Özer’in koleksiyonunda 2 bin eser yer alıyor ve müze, ziyaretçilere ücretsiz olarak kapılarını açıyor. Yıllar içinde farklı dönemlerde ürettiği bebeklerden oluşan müze, hem folklorik hem de fantastik tasarımları ve büyük kompozisyonlarıyla dikkat çekiyor.
Eşi ile Ortak Çalışmanın Gururu
Müzenin dekor ve sahne düzenlemelerinde eşi de destek veren Özer, “15 yıl önce hobi amacıyla başladığım bez bebek sanatında 2 bin bebeklik bir müzeye kavuşmanın sevincini yaşıyorum. Müzedeki eserler, yaptığım bütün dönemleri kapsıyor ve bu benim için büyük bir gurur kaynağı. Dekorların yapımında da eşim yardımcı oldu, kendisine çok teşekkür ediyorum” dedi.

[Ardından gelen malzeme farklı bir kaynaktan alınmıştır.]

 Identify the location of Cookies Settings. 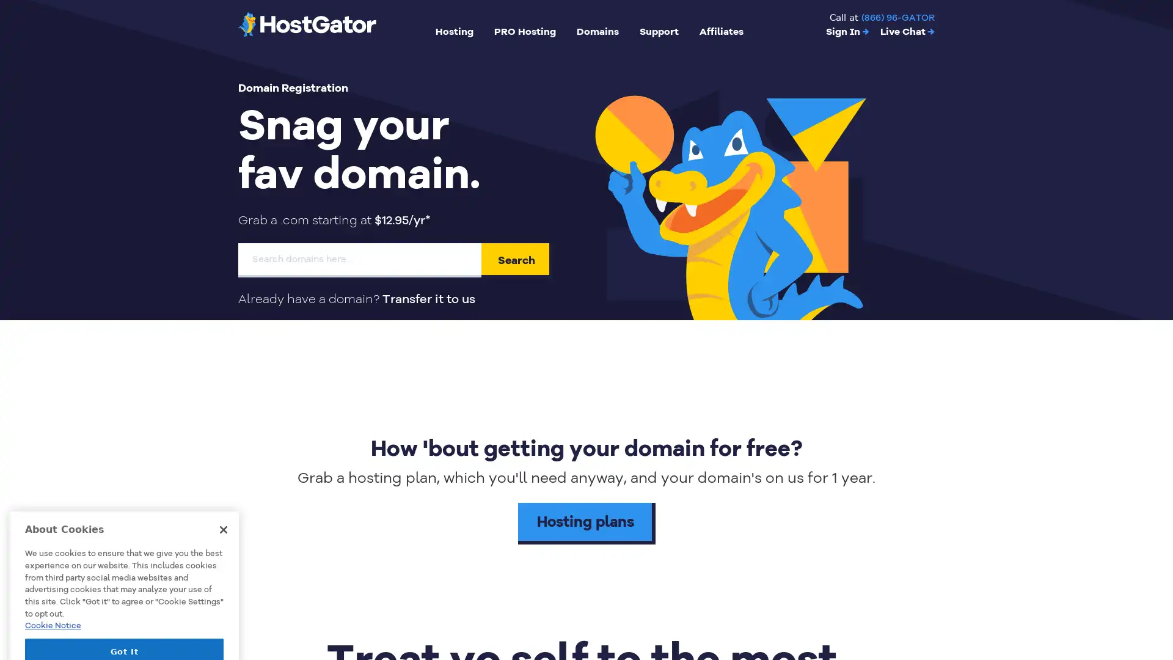
(124, 612).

Kendi Masalının Kahramanlarını Yaratıyor
Sanatçı Özer, yaptığı bebeklerin sadece geleneksel olmadığını vurgulayarak, “Müzedeki bebekler aslında tasarım bebekler ve hayal dünyamın eserleri. Folklorik veya yöresel bebekler pek yapmıyorum. Ben kendi masalımın kahramanlarını oluşturuyorum. Dünyada bilinen 'doll art' yani sanat bebekleri kategorisine giriyorlar” şeklinde konuştu.

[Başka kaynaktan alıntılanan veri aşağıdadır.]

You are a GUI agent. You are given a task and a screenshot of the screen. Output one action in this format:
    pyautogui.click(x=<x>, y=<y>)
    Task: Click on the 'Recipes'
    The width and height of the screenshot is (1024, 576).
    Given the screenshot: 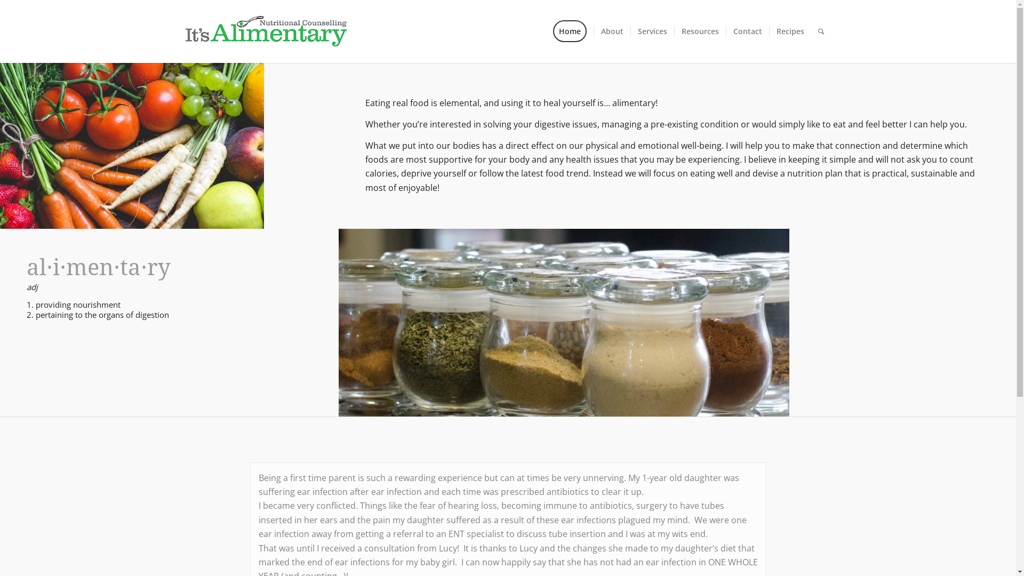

Müze Her Gün İlk Günkü Gibi Ziyaret Ediliyor
Müzenin kendisi için büyük bir anlam ifade ettiğini belirten Özer, sözlerini şöyle noktaladı:
“Müzenin açılışı 2025 Mart’ta gerçekleşti, ancak 15 yıl önce oluşturulmaya başlandı. Her gün müzeyi ilk defa geziyormuş gibi ziyaret ediyorum. Bebekler yoğun ilgi görüyor ve bölgedeki en çok ziyaret edilen müzeler arasında yer alıyor. Ziyaretçiler, bir kişinin bu kadar çeşitli üretim yapabilmiş olmasına şaşırıyor. Bazı bebeklerin çok gerçekçi olmaları, ara sıra bebek korkusu olanları bile etkiliyor; ama bu da benim hoşuma gidiyor.”